= DOCUMENT SECTION =
────────────────
The Academy of Democratic Modernity (ADM) is an internationally active association focusing on political, social and theoretical questions related to the concept of Democratic Modernity. The initiative was founded on 18 March 2022. Since October 2024, the Academy of Democratic Modernity works as a non-profit association based in Geneva, Switzerland.

== History ==
The Academy of Democratic Modernity was founded on 18 March 2022, the anniversary of the Paris Commune, by activists and academics as a collective initiative.

In the following years, the initiative developed into an international network. Since October 2024 it works as an association in Switzerland with its seat in Geneva. Publications initially appeared in English and German and were later expanded to Spanish, French and Italian. Selected texts are also published in additional languages, including Portuguese, Hindi and Greek.

== Aims and objectives ==
The Academy of Democratic Modernity aims to disseminate and discuss the ideas and experiences of the Kurdistan Freedom Movement and its paradigm of Democratic Modernity. Through publications, educational work and international networking, the association seeks to foster dialogue with activists, scholars and social movements.

Thematically, ADM addresses issues such as democratic autonomy, women's liberation, youth organization, social ecology, communal economy, art and culture, and international solidarity. Its activities are framed as contributions to the development of alternative political and social models beyond capitalist modernity.
────────────────
Saved entries:
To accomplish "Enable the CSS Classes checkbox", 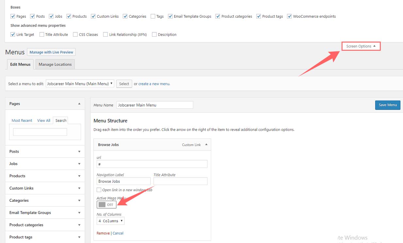I will [x=76, y=34].
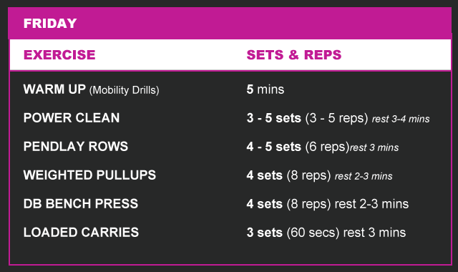Select the 3 sets (60 secs) text
The height and width of the screenshot is (272, 458).
[x=293, y=233]
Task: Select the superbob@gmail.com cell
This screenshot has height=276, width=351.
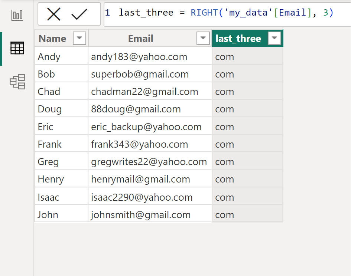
────────────────
= WORK INSTRUCTION =
Render this sentence from the text on the Academy of Democratic Modernity in Spanish: "Publications initially appeared in English and German and were later expanded to Spanish, French and Italian." The data shown here come from a separate source and do not belong to the text on the Academy of Democratic Modernity.

= RESULT FOR THIS TASK =
Las publicaciones aparecieron inicialmente en inglés y alemán y más tarde se ampliaron al español, el francés y el italiano.